Al-Tro Island Park
- Interactive map of Al-Tro Island Park
- Location: Menands, New York, United States
- Coordinates: 42°40′46″N 73°43′38″W﻿ / ﻿42.679501°N 73.727274°W
- Status: Defunct
- Opened: Late 19th century
- Closed: Early 1920s
- General manager: Manager Rosen

= Al-Tro Island Park =

Amusement park in New York, United States

Al-Tro Island Park was an amusement park built in the late 19th century in the village of Menands near the border with Albany, New York; formerly the park was known as Pleasure Island. The island has since been covered with fill and used for Interstate 787.

== History ==
In the 1880s, thousands of visitors jammed Pleasure Island, also known as "Dreamland." In truth, it was not an actual island, but was separated from the mainland by the Erie Canal.

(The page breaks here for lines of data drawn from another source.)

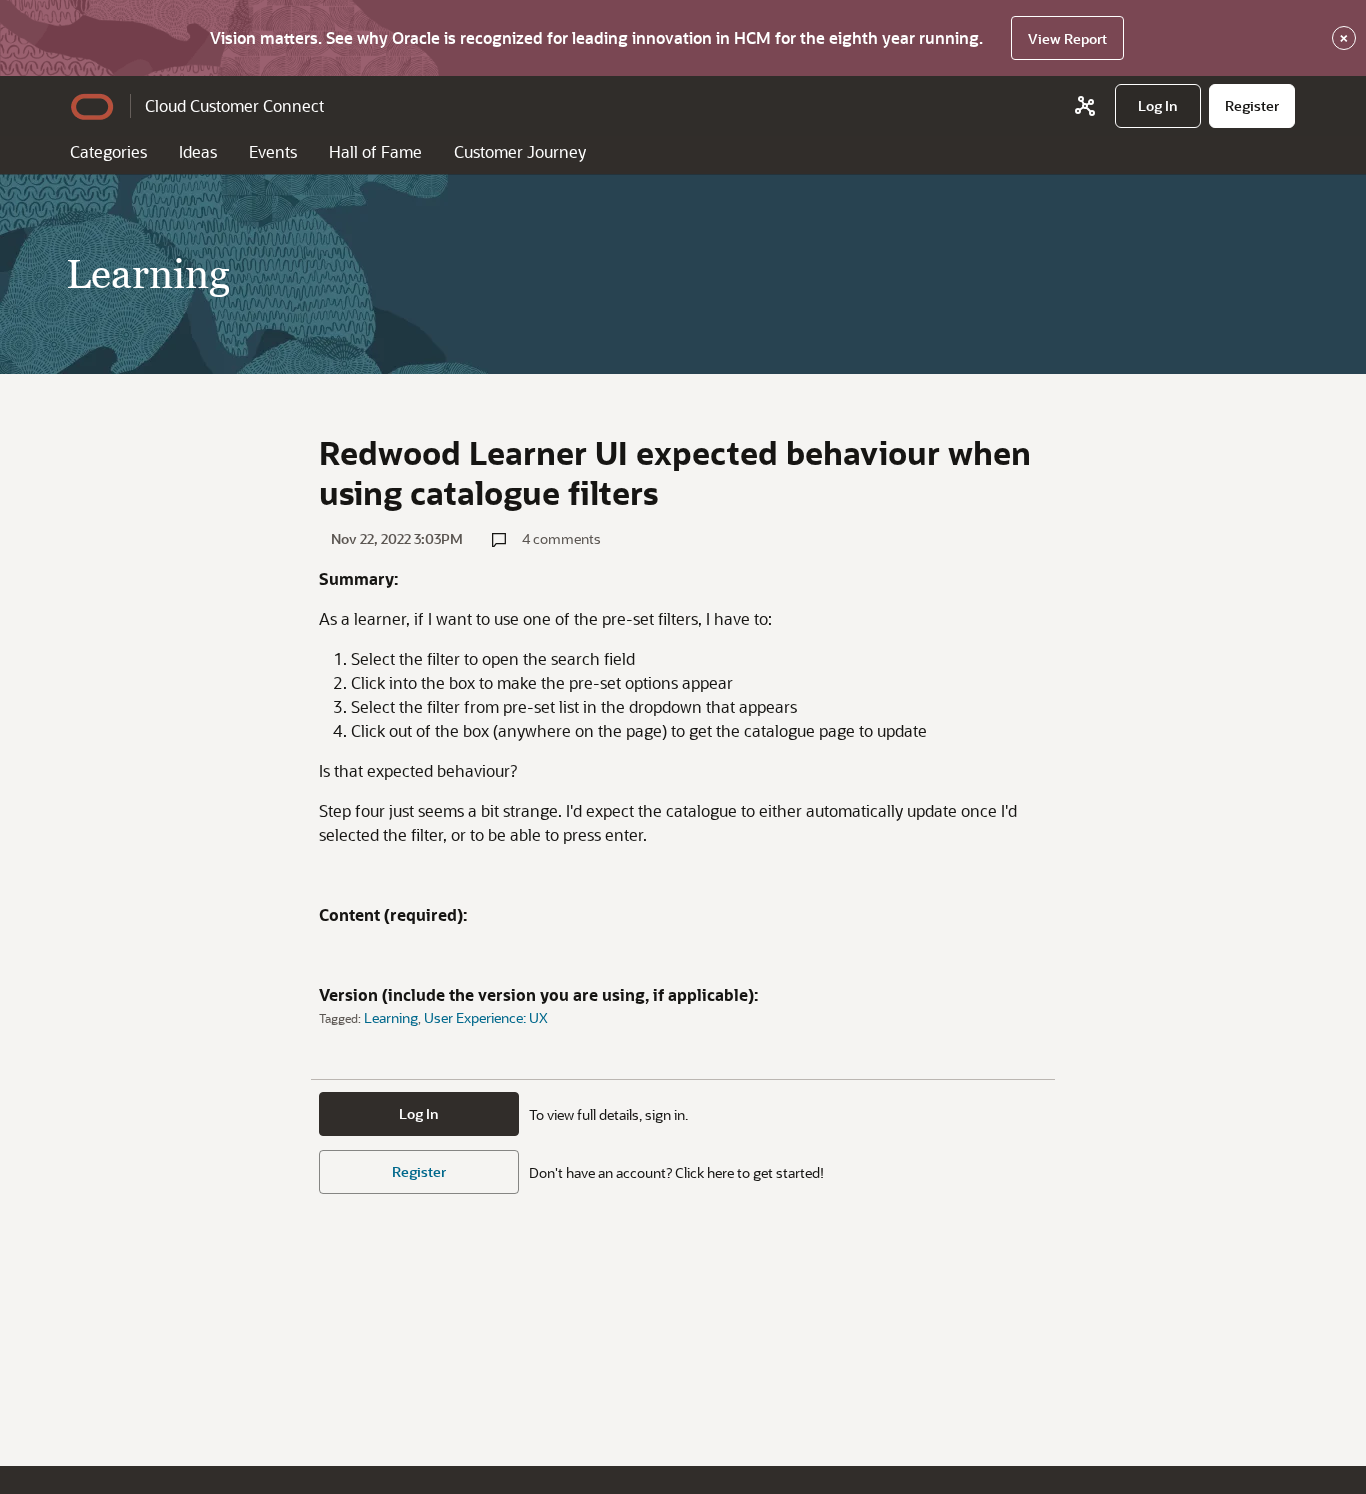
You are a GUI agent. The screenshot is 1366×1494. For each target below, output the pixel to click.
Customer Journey (520, 151)
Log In (419, 1113)
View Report (1067, 38)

By Memorial Day, 1907, Pleasure Island was built up and re-opened as Al-Tro Island Park, named for the two cities it was located between, Albany and Troy. It featured 40-piece orchestra in a dance hall, a roller-skating rink, a roller coaster, a theater with 4,000 seats, its own miniature railroad, a pony track and more than a hundred other attractions. The park even had its own police force consisting of 15 uniformed officers to maintain safety and order. A boardwalk extended the entire length of the island.

By the early 1920s, Al-Tro Island Park began to fall out of favor due to changing tastes in leisure. No one knows exactly when it closed or what happened to it. Most agree that the park "vanished without a trace." The Mid-City Amusement Park was constructed as a replacement nearby on Broadway, also in Menands, but it too has since been destroyed.